To the rest of the world, it’s just another Facebook photo, of just another kid, posted by just another proud mom.
It’s not a special photograph. In fact, it’s rather poor quality. Dark and a little blurry.
It's just a cell phone photo of a blond-haired, blue-eyed little girl wearing purple girly pajamas and holding a pair of puppies.
Probably no one else zoomed in for a better look. And looked really hard at the face, at the hair, at the eyes, at the body, at the setting. Or searched for signs. Of sorrow, of fear, of overall health and well-being. Of what might have been.
To the rest of the world, she's just another child. But for the better part of the year 2001, she was my child. The child I dreamed of. The child I prayed for. The child I yearned for.
The child I prepared for. The child I built a nursery for. The child I bought that first yellow and blue blanket for.

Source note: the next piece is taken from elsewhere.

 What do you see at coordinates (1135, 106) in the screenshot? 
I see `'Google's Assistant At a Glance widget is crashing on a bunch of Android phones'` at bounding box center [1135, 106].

The child I named Elle -- because everyone was expecting me to name my child something with an "L."
But I never got to see her. Never got to hold her. Never got to take her home to her white nursery or wrap her in that blanket.
Just 19 days before the date I had circled on the calendar, her mother had a change of mind. I won’t call it a change of heart.

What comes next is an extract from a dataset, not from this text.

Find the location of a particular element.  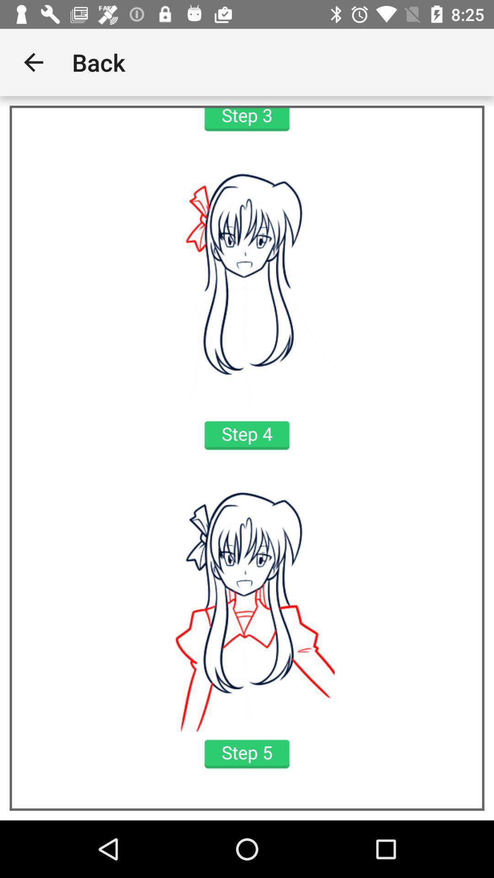

the icon next to back app is located at coordinates (33, 62).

Never in the six months I knew her did she say she wanted that child. More often, she said she didn’t. She had already lost custody of three babies, under circumstances never fully explained by her or understood by me. She never expressed much regret over that either.
In her seventh month we sat together in the waiting room at the doctor’s office – my doctor’s office -- watching a toddler, well, toddle.
“That’s exactly what I don’t want,” she said of the adorable straw-haired little boy bouncing from chair to chair in the room.
I looked at her in utter amazement.
“That’s exactly what I do want,” I said.
Just days after that, I got a call from my attorney, who was telling me that the boyfriend who had dumped her all those months ago and set her on the path to me, wanted her and the baby – and any money we were paying her for it. Just days after that, I was driving her to the attorney’s office for a face-to-face meeting with him so she could see if he was telling the truth. She said she had to look him in the eyes. In my heart I knew what was coming.
We left without them both.
And I never saw them again.
Until a few months ago when, on a whim, I typed her name into the Facebook search box. And there she was. Alone. No children. No him. Lots of high scores on Farkle.
I had never stopped wondering where they were. How they were. If they were taking care of the daughter they decided to keep.
So I guess I can forgive myself for checking on her again, on another whim. And I can forgive my heart for squeezing a little bit at the sight of the girl I named Elle and they named Sam. And another child, a boy.
And I can forgive my mind for trying to imagine what might have been.
If everything had gone as originally planned, after we got that other phone call from that other mother in the fall, today we would have two 11-year-old girls in our family, in our house, in our lives, and in our hearts. One light. One dark. Both tall. Elle and Lora Leigh.
But everything did not go as it was planned. It went as it was meant to be.